** START Material for the task **

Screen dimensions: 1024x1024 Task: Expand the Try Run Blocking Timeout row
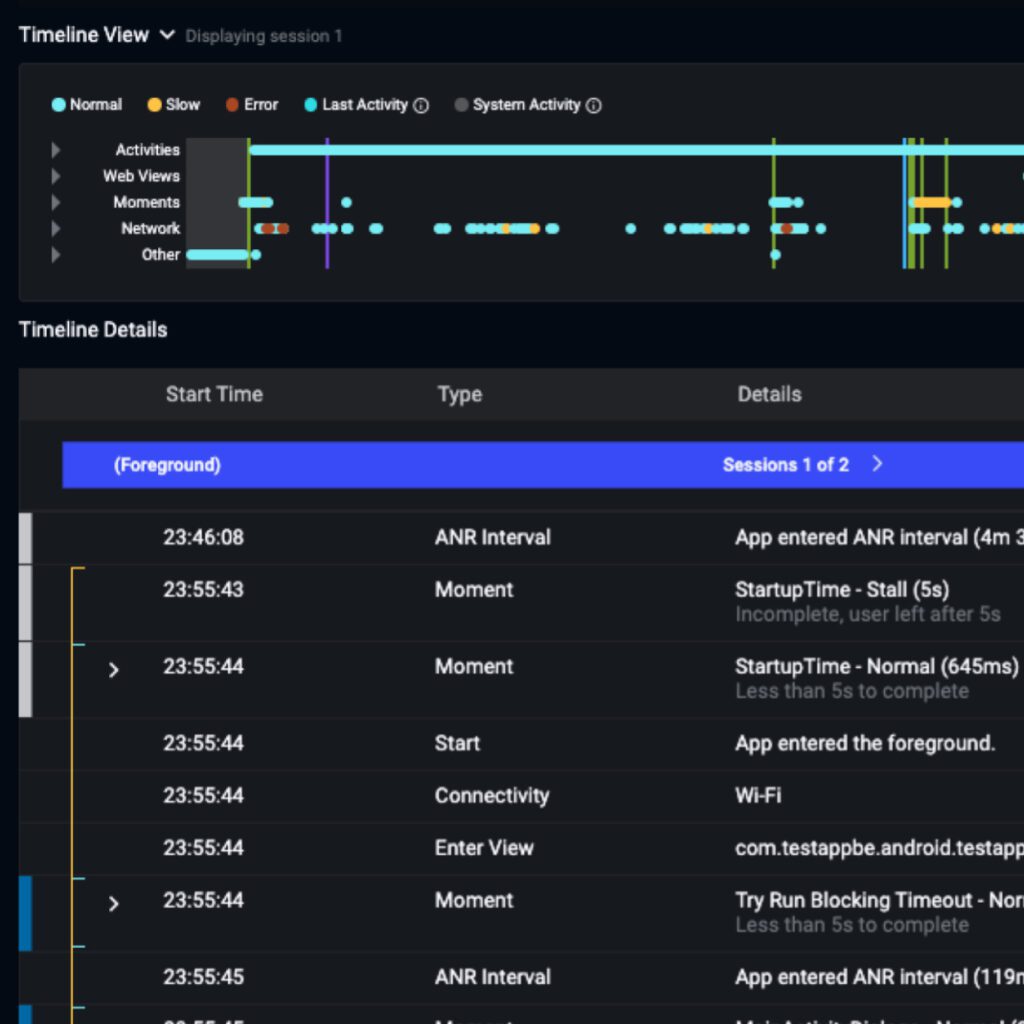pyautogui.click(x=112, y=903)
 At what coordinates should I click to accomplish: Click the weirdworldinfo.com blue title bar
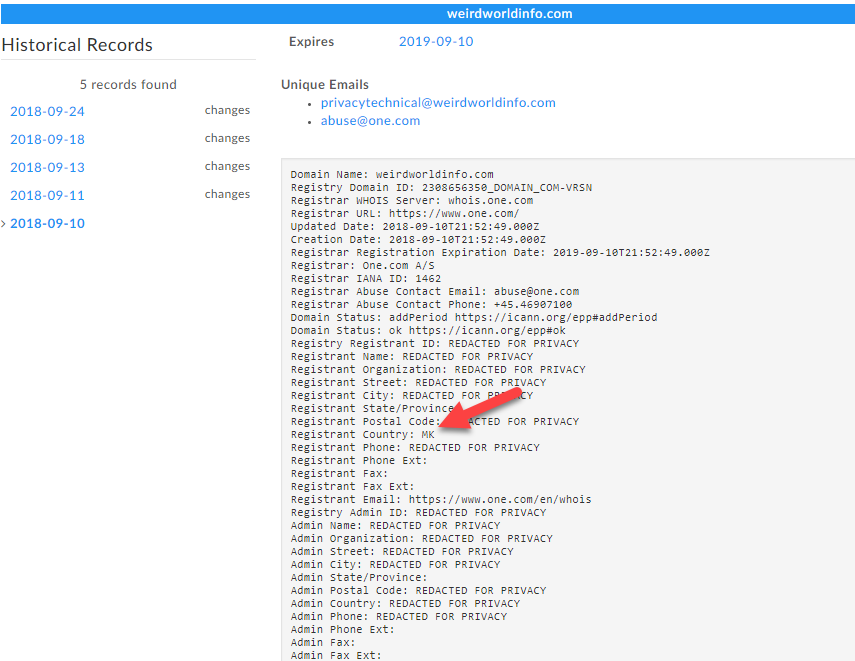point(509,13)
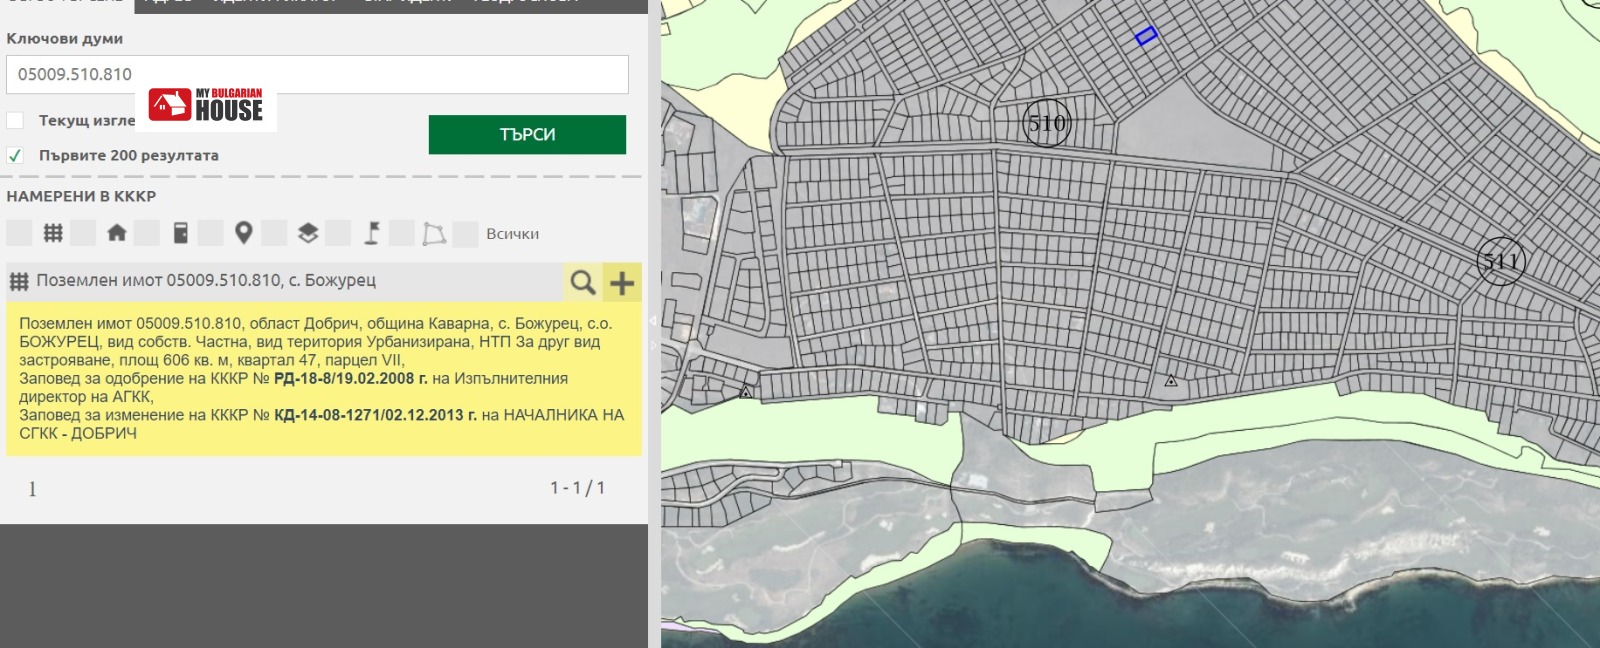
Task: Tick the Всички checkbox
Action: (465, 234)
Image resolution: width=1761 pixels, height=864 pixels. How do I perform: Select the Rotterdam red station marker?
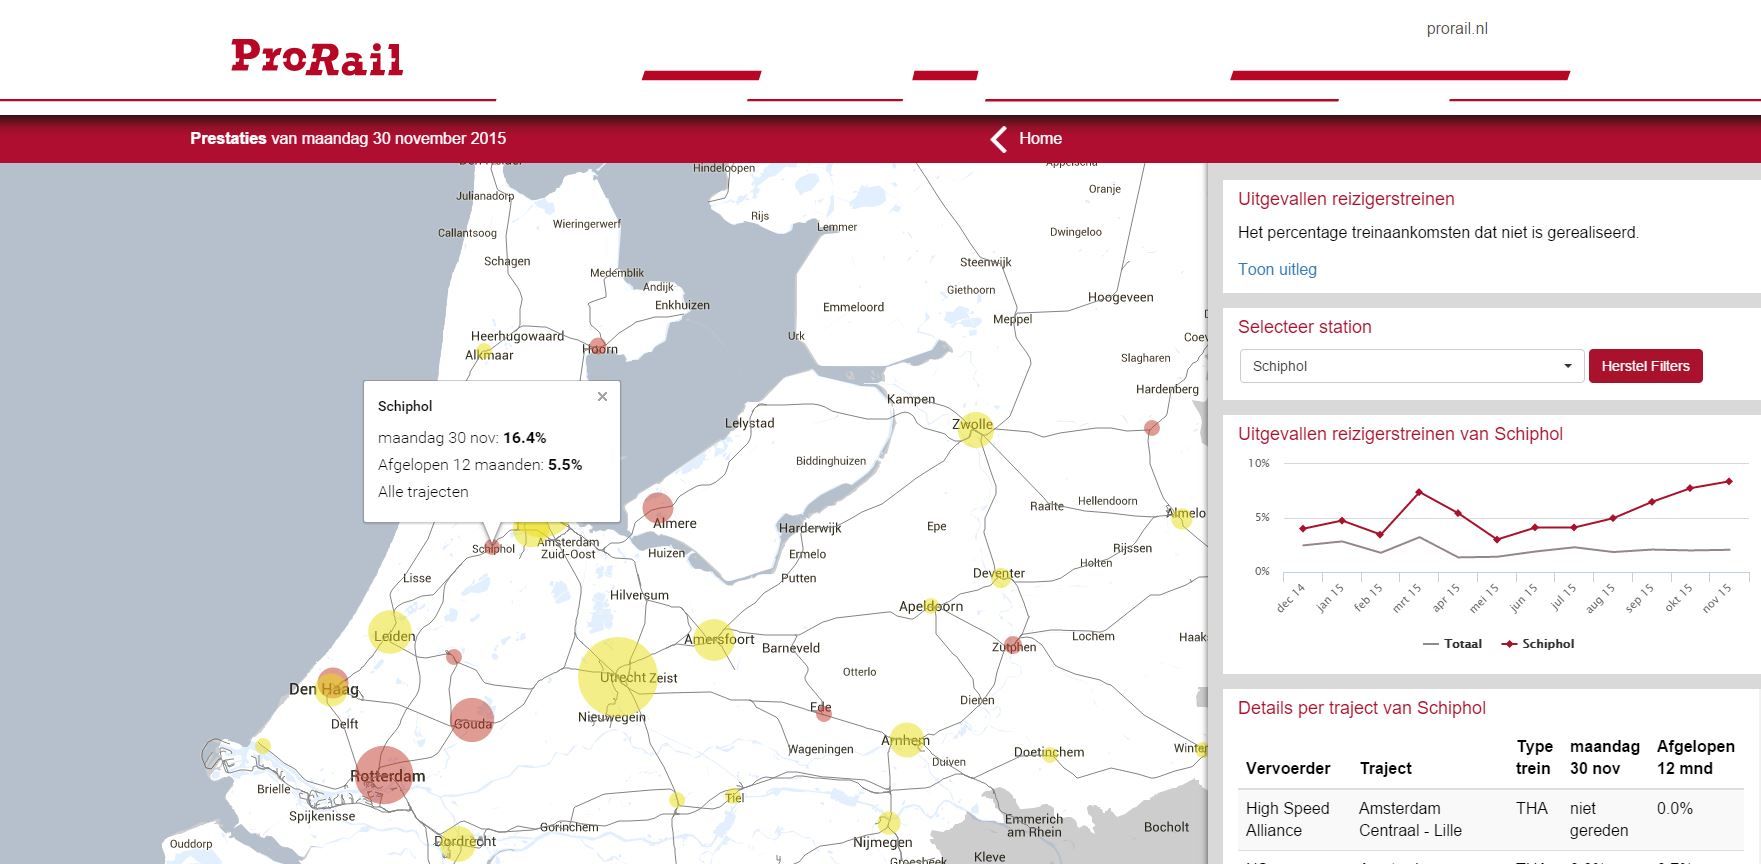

** END Material for the task **

Exercise brief: Copy out every line of the listing above word for word, leaving out the pictures.

Result:
Screen dimensions: 1024x1024 Task: Expand the Try Run Blocking Timeout row
pyautogui.click(x=112, y=903)
 At what coordinates should I click to accomplish: Click the weirdworldinfo.com blue title bar
point(509,13)
Task: Tick the Всички checkbox
Action: (465, 234)
Image resolution: width=1761 pixels, height=864 pixels. How do I perform: Select the Rotterdam red station marker?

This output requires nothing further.